Entanglement is really a strange artifact of QM that explains probability correlations that you see in QM experiments that can't be explained classically. It's really more of an artifact of the existance of probability amplitude waves (the QM wave function) rather than an effect that directly enables the QM computer. Of course if you didn't have QM wave functions you wouldn't have a QM computer so I guess that's a chicken and egg scenario. Entanglement is like the "carburator" function of the QM computer. The QM computer uses superposition of QM wave functions to work and when you have more than one QM wave function, they get entangled when you start superimposing wave functions and the way the waves entangle helps you compute in parallel so it's important to understand how these waves entangle.
Heisenberg's principle is a consequence of wave function collapse (measurement) which also limits the QM computer (this limiting effect is often called QM de-coherence). Heisenberg isn't required by a QM computer when it's computing, but you need to see the result somehow so when you measure the result, one of the side effects is the Heisenberg principle (although that's also a chicken-egg problem, since HP is a consequence of QM wave function collapse and w/o QM there's no superposition computing). The closest explanation I can think of is that Heisenberg's principle is the "heat" caused by friction of the QM computer. You need friction to stop the computer to read out the result, but at the same time you can't get rid of a little friction while it's running either (causing de-coherence). The side effect of this friction is heat.
You may have a personal opinion that superposition is a "nice way of doing statistics using discrete values for covering the not so discrete results of experiments", but there is experimental evidence that your personal opinions is at odds with physical reality. As QM computers that do QM computing (including IBM's NMR experiment which implemented shor's algorithm) have already been implemented it's hard to refute that something non-classical is going on.
It may be that in the end, QM is total malarky and there's some other weird unexpected thing going on, but there are mountains of evidence that whatever is going on, it isn't as simple as "hidden variables"
Re:Does exist any quantum computer proven to work? (Score:4, Informative)

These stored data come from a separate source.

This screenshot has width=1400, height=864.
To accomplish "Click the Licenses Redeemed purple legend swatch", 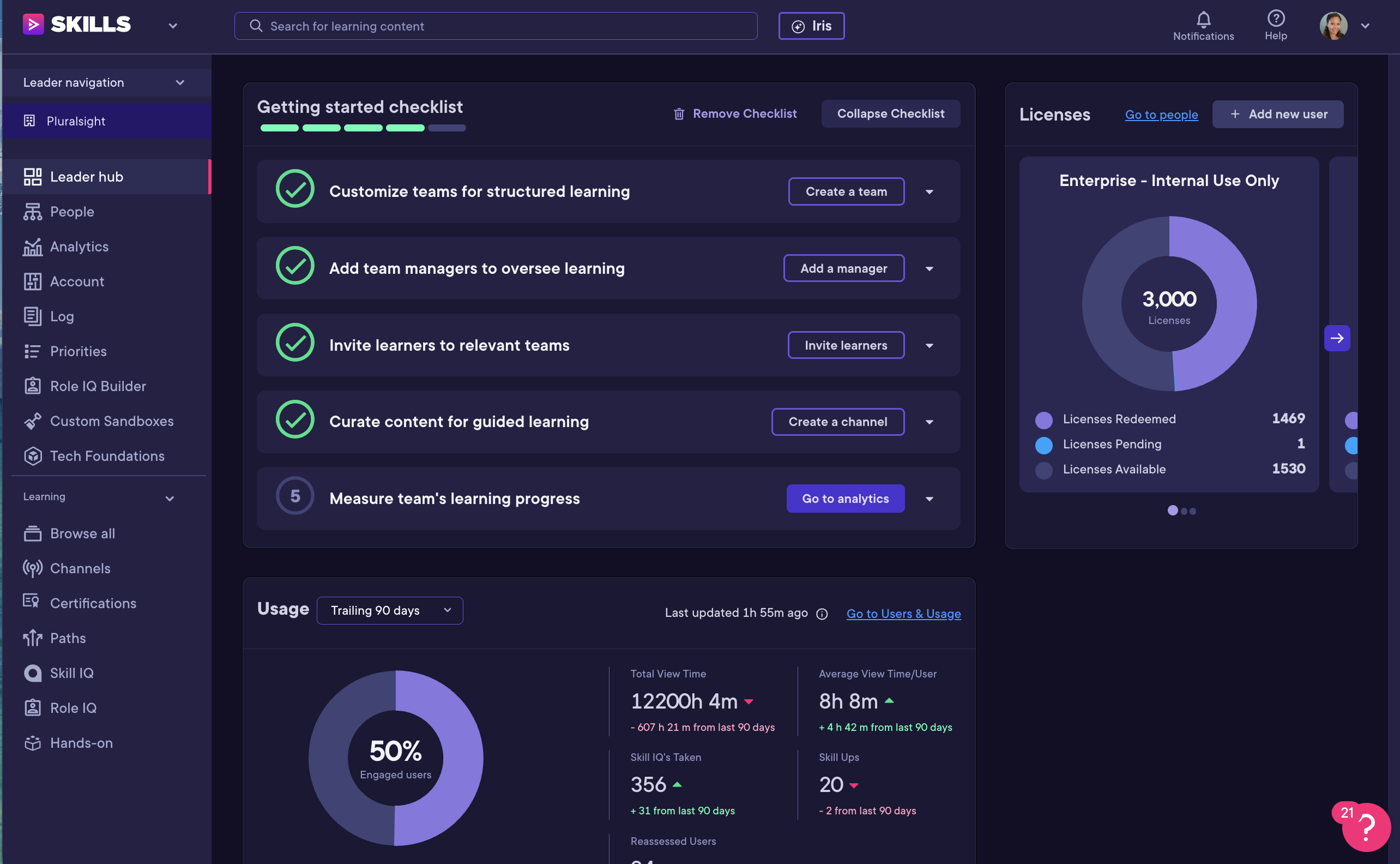I will (1043, 420).
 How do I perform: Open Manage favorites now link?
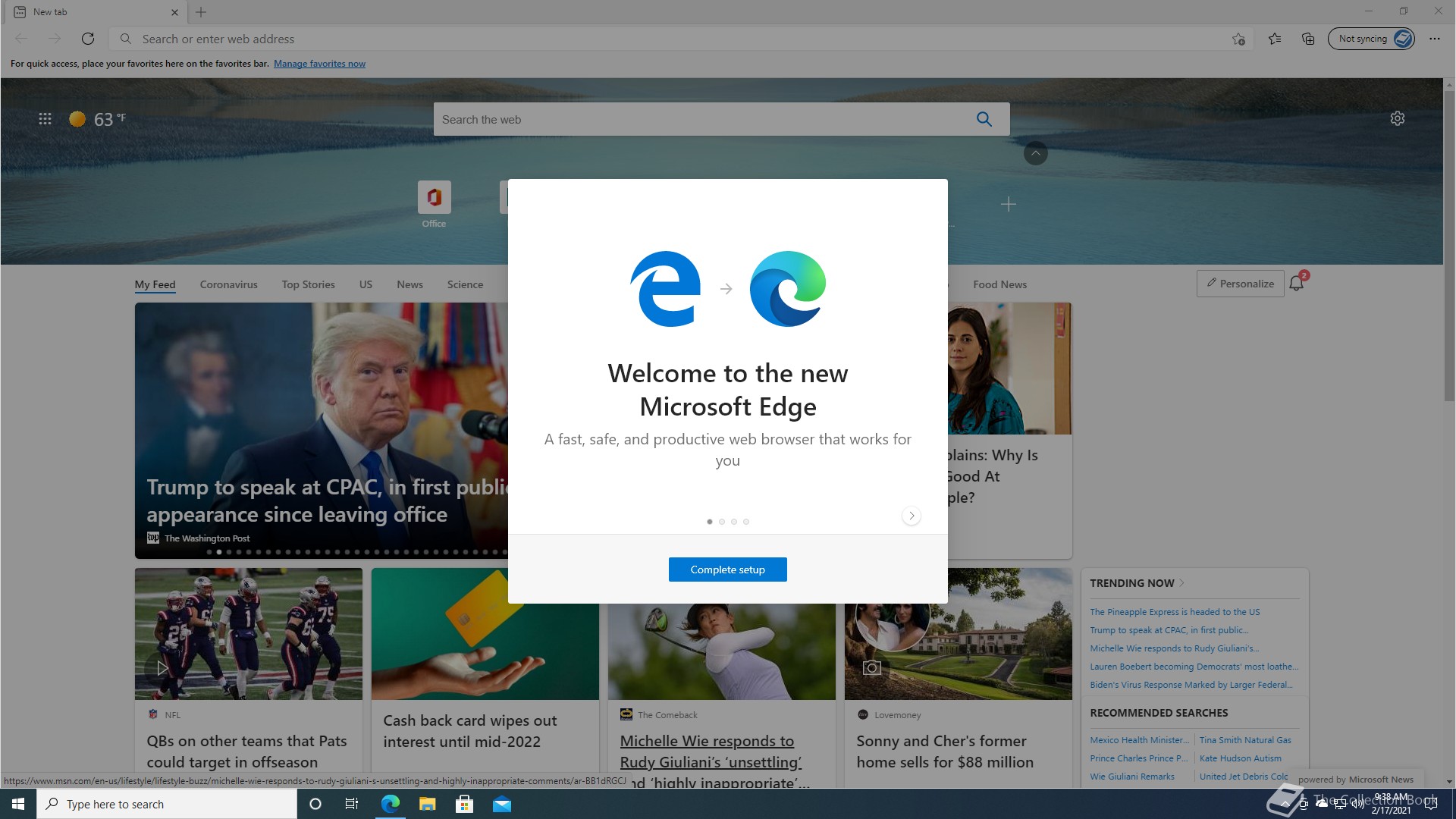tap(319, 64)
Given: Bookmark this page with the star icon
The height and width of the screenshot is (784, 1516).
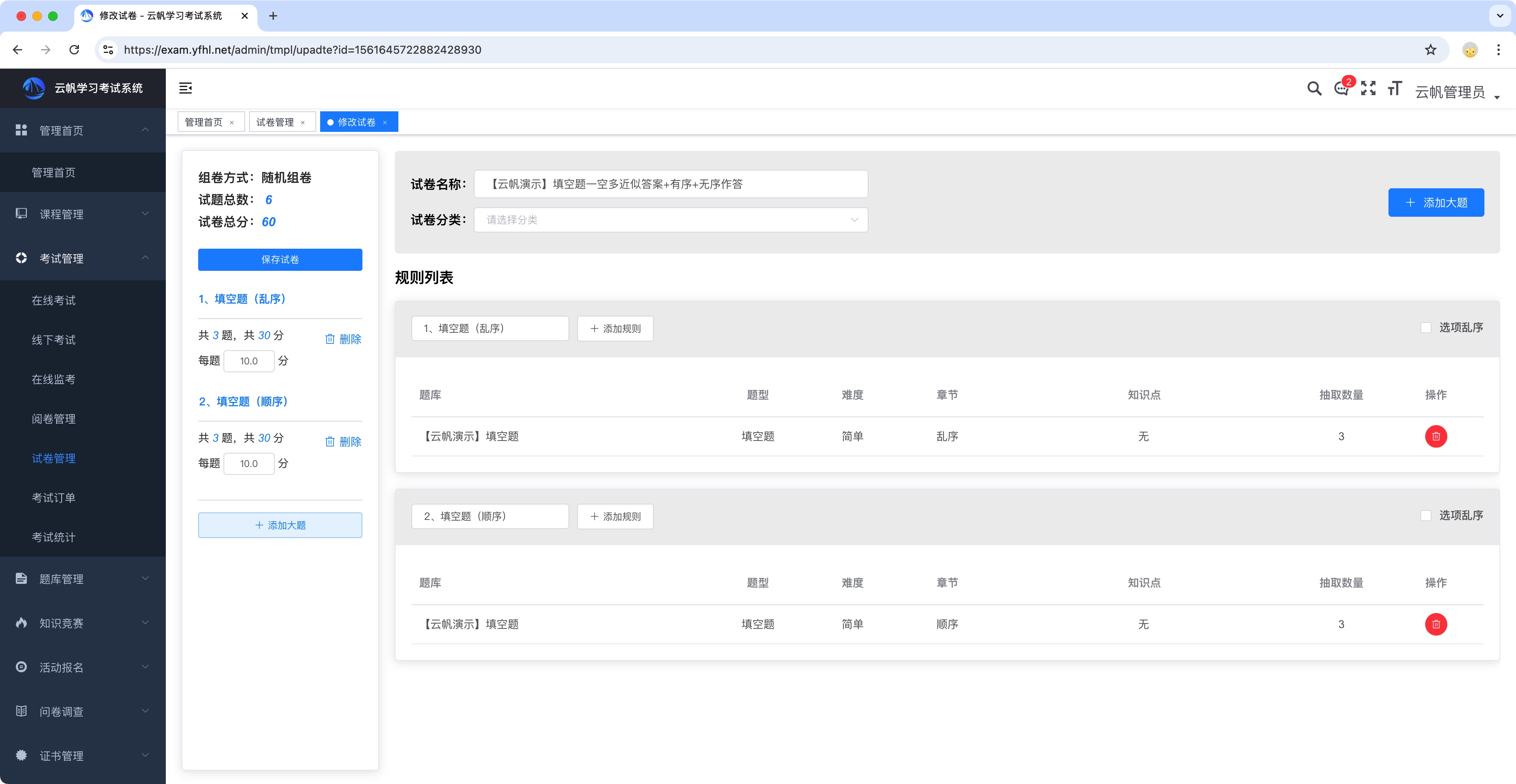Looking at the screenshot, I should (x=1431, y=50).
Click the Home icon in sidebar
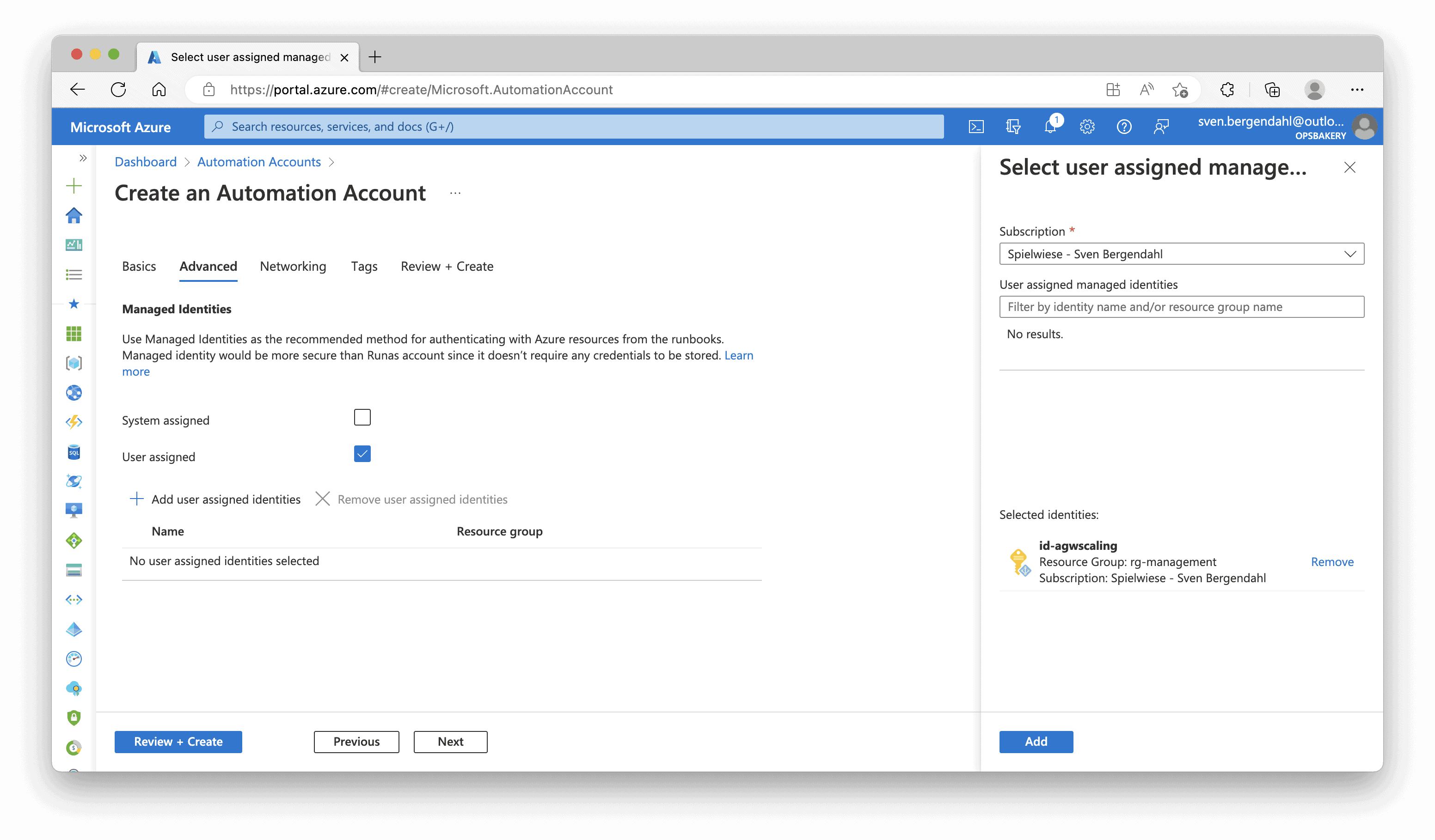 pyautogui.click(x=74, y=216)
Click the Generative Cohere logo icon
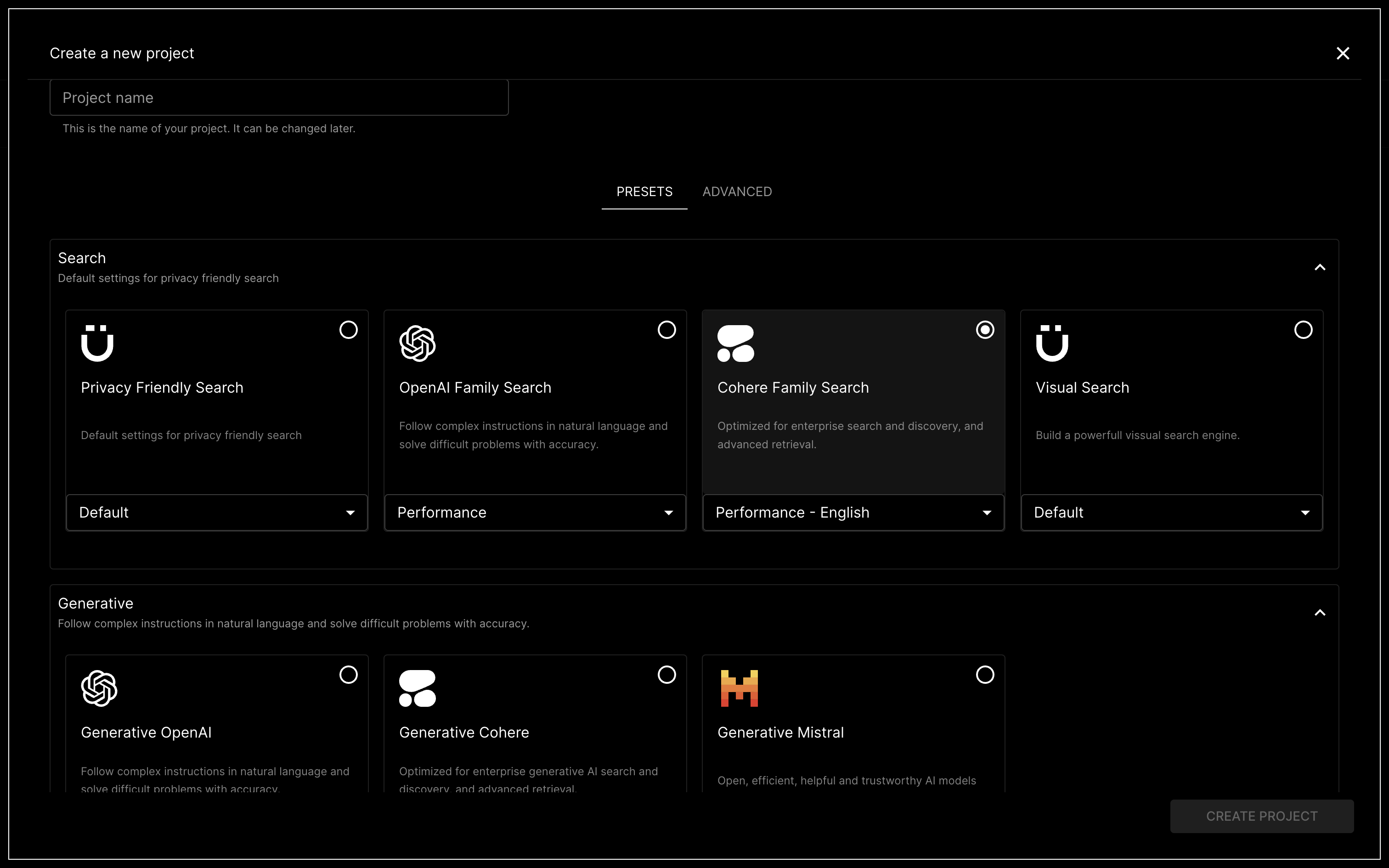 coord(417,688)
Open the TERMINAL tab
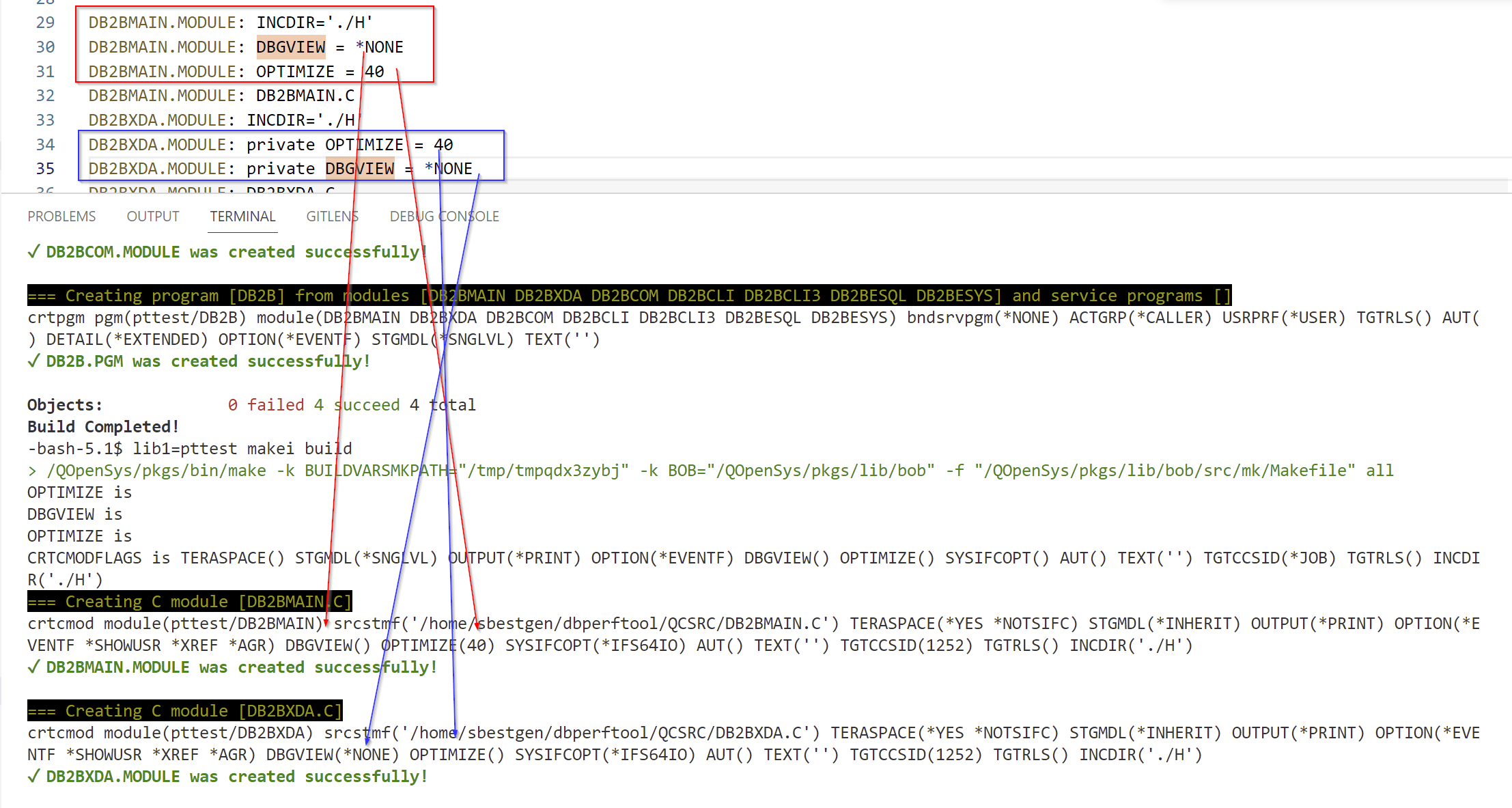1512x808 pixels. coord(242,216)
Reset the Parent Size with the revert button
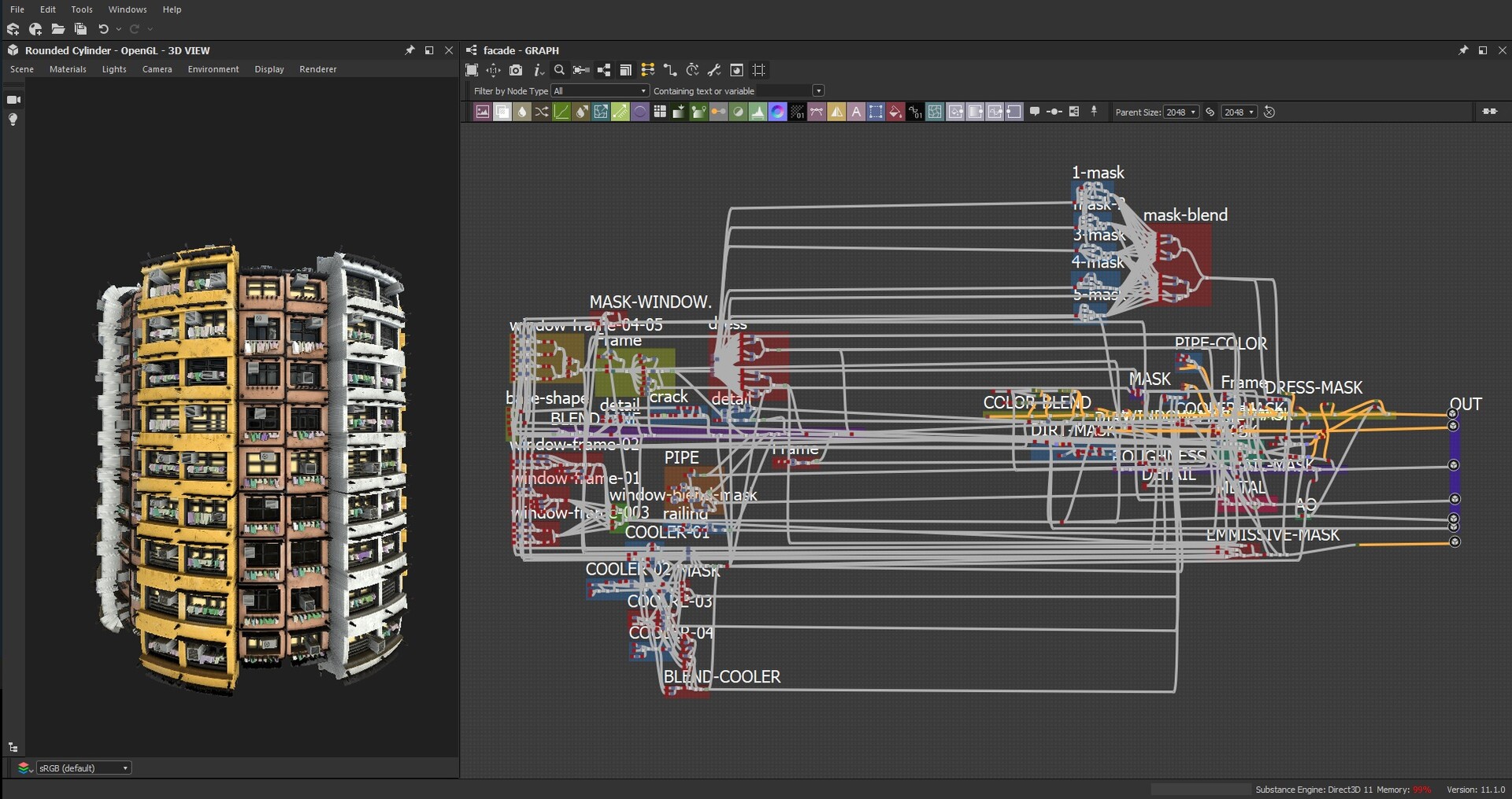Screen dimensions: 1512x799 [x=1269, y=112]
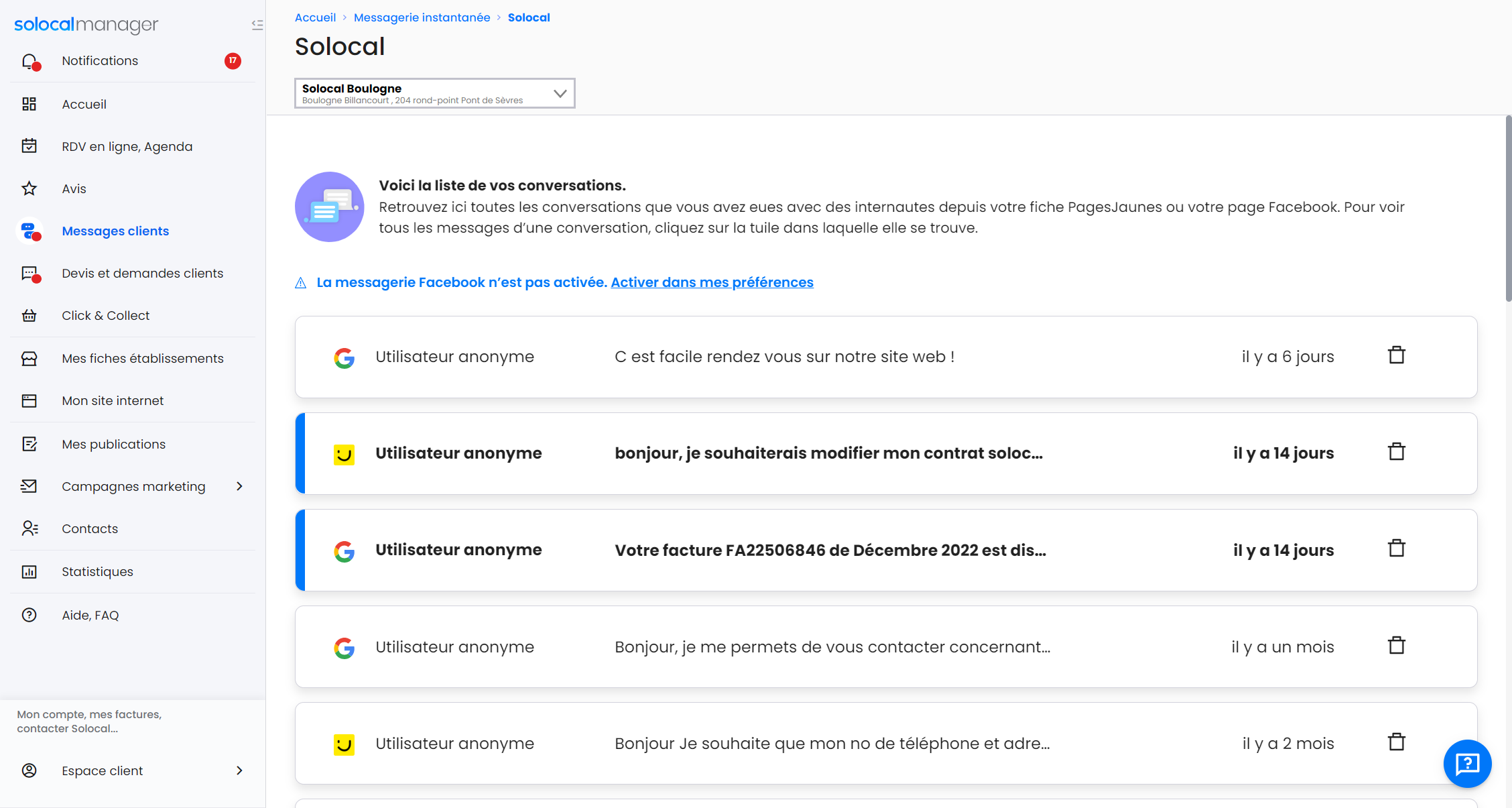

1. Entanglement: It is fact. If you send a photon through a certain type of non-linear crystal, two photons will emerge that are entangled quantum mechanically. To truly understand this requires some knowledge of quantum mechanics, a basic introduction to QM and entanglement can be found here [ipod.org.uk] and here [davidjarvis.ca] if you care to learn more.
2. Heisenberg principle: You inadvertently stumbled onto the problem yourself, kinda. When trying to measure the position of the electron, you use a high energy photon and this photon. When this high energy photon interacts with the electron it alters the velocity of the electron, so you know less about the velocity of the electron. When trying to measure the velocity of the electron, you use a low energy photon. This low energy photon measures the velocity well, but it moves the electron a little bit, so you don't know its position. This issue is the essence of the Heisenberg uncertainty principle.